• [Document excerpt]:
────

Monday, April 22, 2024

Pro Gravel Riders Push For Separation

 NOTE: Large doses of "my opinion" will be handed out in gloppy dollops today. You've been forewarned.....

First of all, you long-time blog readers all know that I have advocated that Pro gravel riders need to be a separate entity from the amateur/recreational riders that fill the fields of events like Unbound, SBT GRVL, the Belgian Waffle Series franchise events, and others. I have pointed out that the rise of prize purses and riders that are trying to make a living off racing would be the end of mass-start gravel events at these bigger events where "lining up with the Pros" is seen as a benefit/feature for riders that are attracted by those sentiments. 

But I am "just Guitar Ted" and maybe I'm just a ranting old bicycle mechanic that has little to nothing to do with what any "serious gravel cyclist" would need or want in a race setting. What do I know about any of that? Who am I to say?

If that was your take, I understand. Okay, how about this then? One of the top female contenders on the Pro gravel circuit, Lauren De Crescenzo, says essentially the same things in a recent article on the site recently. 

A few choice quotes from the article to illustrate:

"In addition to my racing, I am actively engaged in shaping the future of gravel through my involvement in an athlete advisory group collaborating with Life Time. Our focus is refining the start protocols and drafting rules for the Life Time series."

So, from this quote we can surmise that change is imminent. If Life Time changes their protocols in accordance with Pro gravel riders, you can bet that, if it is successful, other events will look seriously at changing likewise. Does this foretell a "governing body" which would oversee Pro gravel in the US? Does USAC adopt these new stances? It certainly is interesting and does open up possibilities for this and other outcomes in the future. 

Now on to what Lauren De Crescenzo thinks should happen:

"I have advocated for increased intervals between start times to optimize race dynamics. For instance, proposing that pro-men begin at 7 a.m., followed by pro-women at 8 a.m., and then other racers at 9 a.m. Ideally, I envision a future where women's races start on separate days, mirroring the successful approach used at the UCI World Championships in Italy in 2022, where I represented the US team."

Boom! Now if this happens, and I've said it would, and still believe it will, then how do you sell people on your event when they used to be able to "line up with the Pros" and ride the same course as they did in similar conditions? Does a separate "fondo" day happen, and is it competitively timed? How is this  not like typical Pro road events that exclude people because they are not elite athletes

Specific to the Unbound 200, would this mean that the cut-off time for the amateurs would be extended three hours? Or two if the Pro Men went at 6:00am? Would the City of Emporia allow that to go on until 4:00 - 5:00am in the morning? Lot's to think about there.....

────

• [Data extract]:

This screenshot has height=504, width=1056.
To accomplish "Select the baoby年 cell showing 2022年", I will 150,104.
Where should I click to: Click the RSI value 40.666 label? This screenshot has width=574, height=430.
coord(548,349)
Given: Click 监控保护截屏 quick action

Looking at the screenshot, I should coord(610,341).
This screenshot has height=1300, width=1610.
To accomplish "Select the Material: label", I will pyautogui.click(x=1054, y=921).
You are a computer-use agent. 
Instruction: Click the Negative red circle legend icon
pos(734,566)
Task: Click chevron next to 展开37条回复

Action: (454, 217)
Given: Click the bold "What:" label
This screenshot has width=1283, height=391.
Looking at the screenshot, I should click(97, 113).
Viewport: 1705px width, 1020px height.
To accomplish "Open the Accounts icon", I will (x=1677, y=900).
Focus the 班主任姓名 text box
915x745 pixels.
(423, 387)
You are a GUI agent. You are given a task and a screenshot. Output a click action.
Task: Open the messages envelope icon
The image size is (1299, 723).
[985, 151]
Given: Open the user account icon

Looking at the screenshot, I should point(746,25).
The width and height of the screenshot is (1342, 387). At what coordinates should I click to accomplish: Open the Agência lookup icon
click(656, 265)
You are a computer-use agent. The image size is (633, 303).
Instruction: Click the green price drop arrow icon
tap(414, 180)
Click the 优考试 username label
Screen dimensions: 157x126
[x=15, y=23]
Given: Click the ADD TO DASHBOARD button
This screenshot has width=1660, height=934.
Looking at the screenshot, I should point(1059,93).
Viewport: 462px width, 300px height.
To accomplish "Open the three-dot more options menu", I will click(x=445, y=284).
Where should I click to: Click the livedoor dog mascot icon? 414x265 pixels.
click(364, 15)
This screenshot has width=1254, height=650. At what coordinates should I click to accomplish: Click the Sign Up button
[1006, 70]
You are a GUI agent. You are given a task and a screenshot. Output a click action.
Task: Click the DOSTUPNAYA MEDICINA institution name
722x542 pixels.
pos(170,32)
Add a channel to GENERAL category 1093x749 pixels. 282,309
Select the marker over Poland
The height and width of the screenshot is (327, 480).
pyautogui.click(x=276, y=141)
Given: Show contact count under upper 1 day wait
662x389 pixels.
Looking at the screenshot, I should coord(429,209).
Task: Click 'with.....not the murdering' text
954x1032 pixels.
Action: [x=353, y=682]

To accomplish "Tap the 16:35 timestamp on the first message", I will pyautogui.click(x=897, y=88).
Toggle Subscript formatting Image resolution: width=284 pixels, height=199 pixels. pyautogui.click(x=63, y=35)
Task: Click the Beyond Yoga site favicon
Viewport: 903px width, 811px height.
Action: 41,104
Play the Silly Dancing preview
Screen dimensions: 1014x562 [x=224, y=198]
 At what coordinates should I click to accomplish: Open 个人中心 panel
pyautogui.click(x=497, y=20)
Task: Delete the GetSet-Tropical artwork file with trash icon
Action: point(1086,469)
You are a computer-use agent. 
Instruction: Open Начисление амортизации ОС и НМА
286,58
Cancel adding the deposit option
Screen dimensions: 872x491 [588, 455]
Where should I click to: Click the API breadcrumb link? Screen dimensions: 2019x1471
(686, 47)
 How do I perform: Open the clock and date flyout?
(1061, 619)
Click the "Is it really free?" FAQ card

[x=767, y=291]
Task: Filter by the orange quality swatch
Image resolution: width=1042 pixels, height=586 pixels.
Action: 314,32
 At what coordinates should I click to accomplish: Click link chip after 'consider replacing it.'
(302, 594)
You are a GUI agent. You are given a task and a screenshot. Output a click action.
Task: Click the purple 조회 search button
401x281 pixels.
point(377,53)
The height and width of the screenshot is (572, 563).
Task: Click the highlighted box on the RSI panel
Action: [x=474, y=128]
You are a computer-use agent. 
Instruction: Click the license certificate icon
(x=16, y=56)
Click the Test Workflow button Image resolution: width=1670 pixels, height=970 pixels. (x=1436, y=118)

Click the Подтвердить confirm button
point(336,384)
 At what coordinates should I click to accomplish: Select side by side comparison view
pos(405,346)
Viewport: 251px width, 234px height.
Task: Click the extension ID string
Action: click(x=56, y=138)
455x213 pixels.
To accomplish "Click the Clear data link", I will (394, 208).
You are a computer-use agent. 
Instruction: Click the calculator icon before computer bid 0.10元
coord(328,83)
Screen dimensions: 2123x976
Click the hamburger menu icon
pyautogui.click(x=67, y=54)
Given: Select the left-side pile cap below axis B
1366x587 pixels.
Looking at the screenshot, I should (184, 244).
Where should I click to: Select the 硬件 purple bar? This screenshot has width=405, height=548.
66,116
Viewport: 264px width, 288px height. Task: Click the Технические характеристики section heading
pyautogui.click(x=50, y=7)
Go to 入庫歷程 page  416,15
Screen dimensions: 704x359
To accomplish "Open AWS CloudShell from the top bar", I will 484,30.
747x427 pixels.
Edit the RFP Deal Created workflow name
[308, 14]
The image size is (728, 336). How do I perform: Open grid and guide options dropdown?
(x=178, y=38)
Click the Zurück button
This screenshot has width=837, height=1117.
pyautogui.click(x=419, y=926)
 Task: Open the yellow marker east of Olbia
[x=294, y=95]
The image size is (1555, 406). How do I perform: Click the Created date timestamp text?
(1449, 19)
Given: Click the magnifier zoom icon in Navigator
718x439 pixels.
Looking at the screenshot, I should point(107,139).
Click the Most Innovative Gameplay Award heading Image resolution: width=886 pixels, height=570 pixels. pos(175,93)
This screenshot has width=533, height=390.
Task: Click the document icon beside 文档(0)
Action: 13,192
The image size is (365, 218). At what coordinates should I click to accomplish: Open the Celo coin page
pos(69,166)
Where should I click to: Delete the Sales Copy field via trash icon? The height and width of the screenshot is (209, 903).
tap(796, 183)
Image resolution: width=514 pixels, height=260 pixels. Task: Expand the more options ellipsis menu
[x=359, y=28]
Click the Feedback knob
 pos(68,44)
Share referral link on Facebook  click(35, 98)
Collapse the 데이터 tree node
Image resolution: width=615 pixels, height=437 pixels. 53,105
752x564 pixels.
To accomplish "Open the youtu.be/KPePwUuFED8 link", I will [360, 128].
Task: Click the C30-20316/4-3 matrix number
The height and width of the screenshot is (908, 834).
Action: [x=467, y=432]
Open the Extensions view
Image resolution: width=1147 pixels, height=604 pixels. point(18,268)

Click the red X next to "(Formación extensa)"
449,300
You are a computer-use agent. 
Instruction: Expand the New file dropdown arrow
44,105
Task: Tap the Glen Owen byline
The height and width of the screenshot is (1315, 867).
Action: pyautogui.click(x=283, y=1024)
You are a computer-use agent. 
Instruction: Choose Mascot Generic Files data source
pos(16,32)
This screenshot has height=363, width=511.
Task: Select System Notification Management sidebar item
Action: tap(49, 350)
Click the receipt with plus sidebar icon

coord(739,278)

────

• [Directions]:
A – In the gravel racing post, rewrite the passage starting with "First of all, you" and going on through "by those sentiments.", replacing "mass-start" with "group-start".
B – Which events does the gravel racing post name as having fields filled by amateur and recreational riders?
C – Summarize the gravel racing post in two sentences.

• [Expected outputs]:
A –
First of all, you long-time blog readers all know that I have advocated that Pro gravel riders need to be a separate entity from the amateur/recreational riders that fill the fields of events like Unbound, SBT GRVL, the Belgian Waffle Series franchise events, and others. I have pointed out that the rise of prize purses and riders that are trying to make a living off racing would be the end of group-start gravel events at these bigger events where "lining up with the Pros" is seen as a benefit/feature for riders that are attracted by those sentiments.

B –
- Unbound
- SBT GRVL
- The Belgian Waffle Series franchise events

C – The author has long argued that Pro gravel riders should be separated from the amateur and recreational riders at big events, and Pro racer Lauren De Crescenzo now says much the same. She is in an athlete advisory group working with Life Time on start protocols and drafting rules, and she favors staggered start times and separate days for women's races, which leaves the author asking how events will attract riders who could once "line up with the Pros."